▶ Information supplied:
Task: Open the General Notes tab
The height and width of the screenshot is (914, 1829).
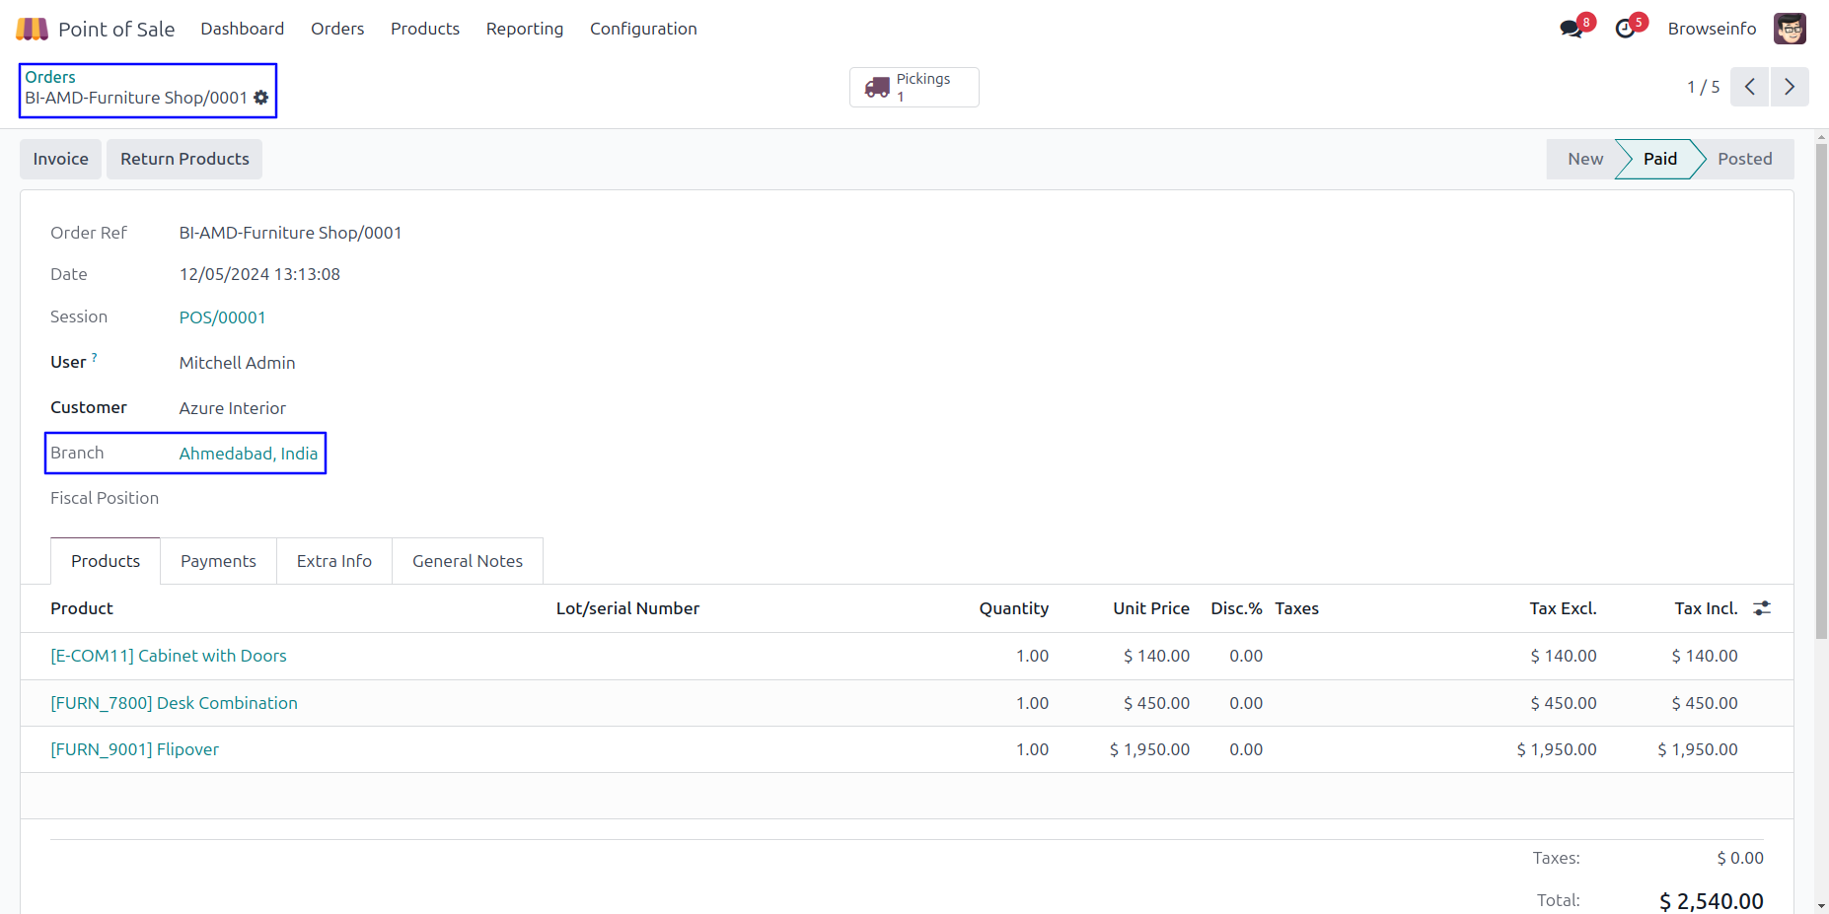Action: (x=468, y=561)
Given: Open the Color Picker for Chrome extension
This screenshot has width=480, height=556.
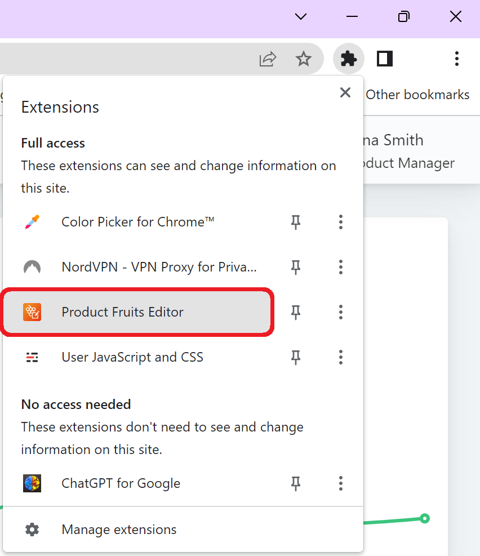Looking at the screenshot, I should tap(137, 222).
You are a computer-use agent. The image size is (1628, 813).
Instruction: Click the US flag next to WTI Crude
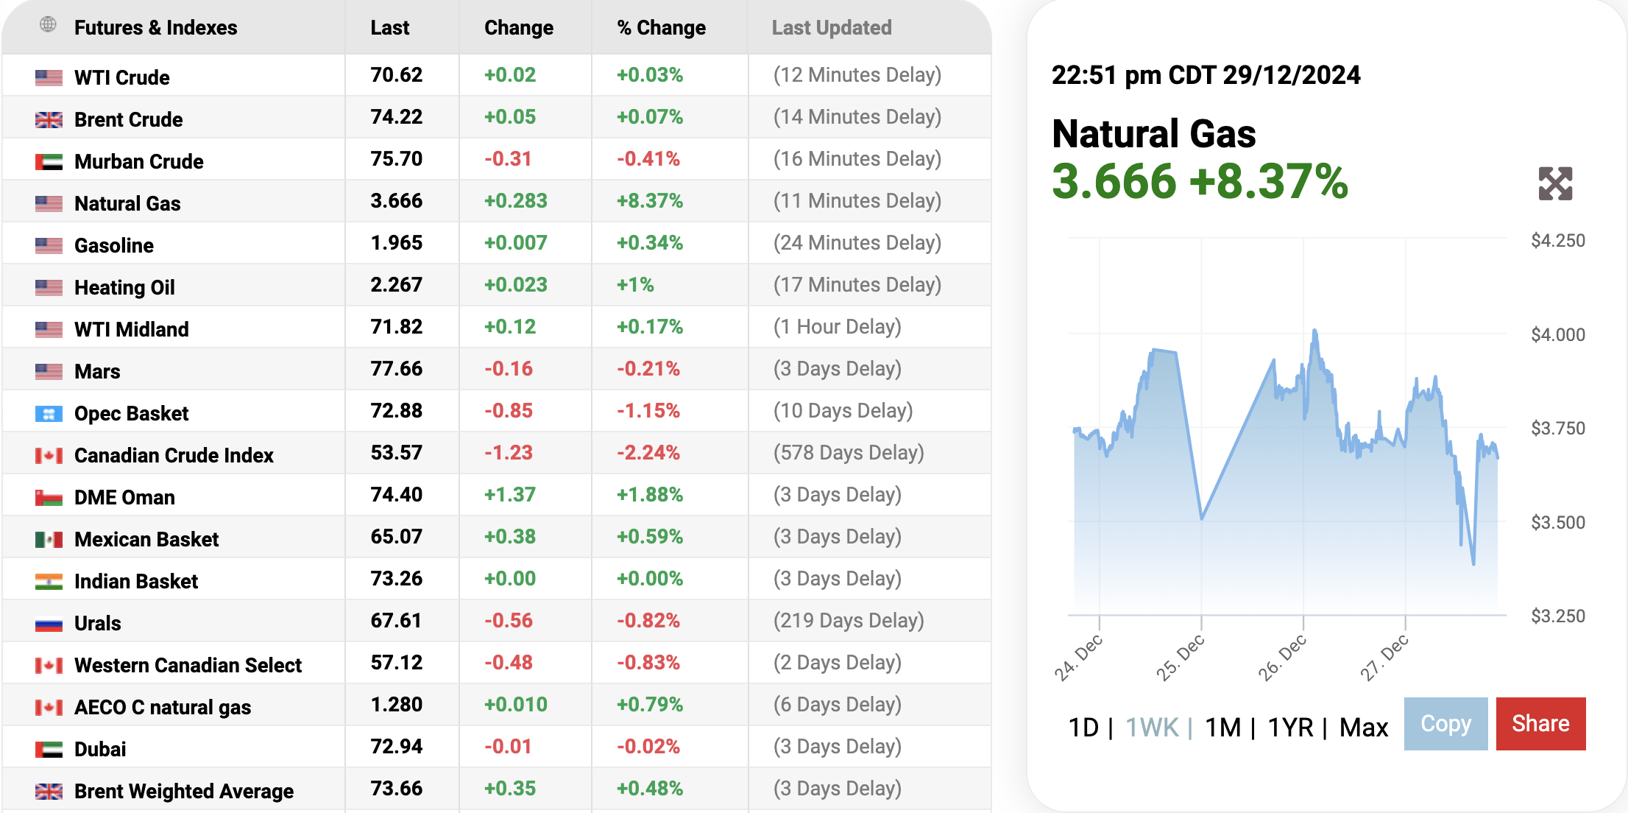[49, 77]
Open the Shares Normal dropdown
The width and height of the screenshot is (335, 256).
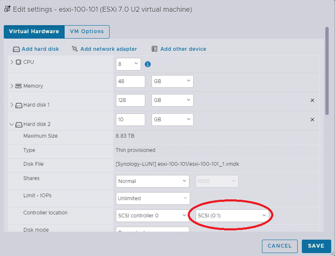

▶ Task brief: Rewrite all the rows above with every "Open" swapped for "Launch", changing nothing else and leaving out the pictures.

▶ Task output:
Task: Launch the General Notes tab
The height and width of the screenshot is (914, 1829).
Action: (x=468, y=561)
Given: Launch the Color Picker for Chrome extension
This screenshot has width=480, height=556.
Looking at the screenshot, I should tap(137, 222).
You are a computer-use agent. The image size is (1628, 813).
Instruction: Click the US flag next to WTI Crude
[49, 77]
Launch the Shares Normal dropdown
The width and height of the screenshot is (335, 256).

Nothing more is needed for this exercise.